Tem uma série de informações, não só do médico que está fazendo o pré-natal, mas de todo o sistema de saúde que atende essa mulher. Elas não passam com enfermeiras obstetrícias, nem com grupos de incentivo ao parto normal. A vizinha, a tia, a mãe, todo mundo fez cesárea.
Na verdade, essa resolução foi feita para beneficiar os médicos do setor privado, onde mais de 80% dos partos são cesáreas atualmente. Basicamente é isso: a autonomia sobre a qual o texto fala se refere a uma escolha feita sem todas as informações possíveis.
Existem países em que as mulheres que optam por cesarianas são levadas para avaliação psicológica, porque a cesárea é vista como uma cirurgia, que salva mães e bebês de riscos quando bem indicada, mas que tem seus riscos cirúrgicos comprovados. O índice de mortalidade pela cesárea é três vezes maior que o de parto normal. Então, não faz sentido uma mulher escolher uma cesárea sem nenhuma justificativa.
Você falou que essa resolução atende principalmente o sistema privado… O que motivou o CFM a publicar essa resolução? Qual o contexto?
Não sei te dizer exatamente, só posso fazer conjecturas. Existe toda essa pressão do Ministério da Saúde para diminuir [o número de cesáreas], com a PNH [Política Nacional de Humanização, o PAISM, o Programa de Assistência Integral à Saúde da Mulher, dentro da Rede Cegonha, que vem para tentar fazer com que as taxas de cesárea diminuam, porque nós somos campeões mundiais. E, internacionalmente, é fato que o aumento da taxa de cesárea leva à maior mortalidade materna.
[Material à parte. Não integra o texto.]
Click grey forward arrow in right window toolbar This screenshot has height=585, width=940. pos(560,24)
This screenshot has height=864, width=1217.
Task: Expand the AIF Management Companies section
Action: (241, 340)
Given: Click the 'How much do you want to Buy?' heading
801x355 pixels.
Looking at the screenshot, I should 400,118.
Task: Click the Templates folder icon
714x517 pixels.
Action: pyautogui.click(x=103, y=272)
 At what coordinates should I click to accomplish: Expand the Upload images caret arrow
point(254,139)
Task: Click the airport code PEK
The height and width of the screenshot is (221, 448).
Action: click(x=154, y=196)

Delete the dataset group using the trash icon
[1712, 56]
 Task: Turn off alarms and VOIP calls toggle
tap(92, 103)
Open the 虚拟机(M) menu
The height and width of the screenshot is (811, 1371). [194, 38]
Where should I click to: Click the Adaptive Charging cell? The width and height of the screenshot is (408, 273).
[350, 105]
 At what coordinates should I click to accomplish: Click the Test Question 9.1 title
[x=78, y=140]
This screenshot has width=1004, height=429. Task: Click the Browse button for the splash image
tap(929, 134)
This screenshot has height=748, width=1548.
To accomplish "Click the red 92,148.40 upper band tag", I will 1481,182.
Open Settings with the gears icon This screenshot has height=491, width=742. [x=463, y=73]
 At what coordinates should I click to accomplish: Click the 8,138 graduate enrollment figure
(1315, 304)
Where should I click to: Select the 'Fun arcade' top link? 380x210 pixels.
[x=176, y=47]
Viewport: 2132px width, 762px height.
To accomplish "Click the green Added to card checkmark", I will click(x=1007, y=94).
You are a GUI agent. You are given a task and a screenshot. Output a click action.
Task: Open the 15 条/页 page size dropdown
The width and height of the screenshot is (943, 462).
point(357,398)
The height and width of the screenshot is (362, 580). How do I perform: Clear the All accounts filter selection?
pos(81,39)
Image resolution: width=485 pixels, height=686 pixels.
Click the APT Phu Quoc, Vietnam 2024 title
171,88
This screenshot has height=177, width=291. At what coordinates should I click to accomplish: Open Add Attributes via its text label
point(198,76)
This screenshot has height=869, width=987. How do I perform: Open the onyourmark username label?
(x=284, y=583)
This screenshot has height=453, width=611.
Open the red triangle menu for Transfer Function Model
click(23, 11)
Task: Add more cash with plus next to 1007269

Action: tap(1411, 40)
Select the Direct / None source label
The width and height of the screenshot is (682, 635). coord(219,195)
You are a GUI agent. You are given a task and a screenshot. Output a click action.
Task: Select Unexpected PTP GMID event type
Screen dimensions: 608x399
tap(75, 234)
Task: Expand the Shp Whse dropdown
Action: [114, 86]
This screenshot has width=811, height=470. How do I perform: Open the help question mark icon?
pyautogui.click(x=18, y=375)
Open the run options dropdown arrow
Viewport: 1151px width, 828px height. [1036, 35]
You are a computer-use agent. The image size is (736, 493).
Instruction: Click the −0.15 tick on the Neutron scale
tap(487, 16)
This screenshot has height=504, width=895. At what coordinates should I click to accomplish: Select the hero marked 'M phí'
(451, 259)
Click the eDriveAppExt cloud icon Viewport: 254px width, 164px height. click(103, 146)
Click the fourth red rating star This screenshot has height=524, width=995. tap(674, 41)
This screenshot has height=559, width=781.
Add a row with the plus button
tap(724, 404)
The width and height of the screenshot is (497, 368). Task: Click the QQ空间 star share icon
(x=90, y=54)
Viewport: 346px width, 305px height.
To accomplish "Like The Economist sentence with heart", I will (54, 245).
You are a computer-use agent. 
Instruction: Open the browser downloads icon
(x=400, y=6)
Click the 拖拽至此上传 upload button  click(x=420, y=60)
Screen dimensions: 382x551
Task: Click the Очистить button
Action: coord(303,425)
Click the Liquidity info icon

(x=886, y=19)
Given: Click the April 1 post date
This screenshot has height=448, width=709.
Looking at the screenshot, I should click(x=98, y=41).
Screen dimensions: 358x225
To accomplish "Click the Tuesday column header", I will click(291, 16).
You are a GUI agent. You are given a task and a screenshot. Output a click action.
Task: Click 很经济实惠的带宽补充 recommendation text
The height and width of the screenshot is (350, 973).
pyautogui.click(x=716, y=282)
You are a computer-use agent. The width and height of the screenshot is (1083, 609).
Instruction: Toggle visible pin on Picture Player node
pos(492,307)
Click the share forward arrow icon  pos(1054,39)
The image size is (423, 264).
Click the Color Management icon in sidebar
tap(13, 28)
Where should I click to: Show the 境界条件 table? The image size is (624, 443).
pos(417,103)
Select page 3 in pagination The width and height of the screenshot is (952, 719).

Então, existe uma pressão e a resolução é uma maneira de justificar. “Ah, a mulher assinou um termo concordando com a cesárea”, e pronto. Então ela está livre para fazer a cesárea após 39 semanas, sendo que o médico está protegido por essa decisão.
Por fim, você avalia que essa resolução é uma vitória pro movimento de mulheres que lutam contra a banalização da cesárea e pelo empoderamento feminino durante a gravidez, ou não?
Eu sou super a favor da mulher escolher a via de parto dela de fato. O que é difícil é fazer com que essas mulheres que escolhem a cesárea estejam bem informadas.
Primeiro, que se a gente pegar aqueles números são só 20% que fazem o pré natal realmente já querendo uma cesariana. Mas essas acho que realmente têm a informação de todos os reais riscos e benefícios do parto normal versus cesariana, e que estão fazendo uma escolha consciente. Ainda assim é muito baixa a porcentagem de mulheres que estão bem informadas.
Então, não. Eu não acho que [essa resolução] é uma vitória. Acho que serve para manter essa banalização [da cesárea]. Se tem alguma coisa que dá para comemorar é, talvez, a diminuição das taxas de prematuridade iatrogênica, que são os nascimentos muito antes do tempo ideal por conta de cesáreas agendadas. Do ponto de vista da autonomia da mulher, não.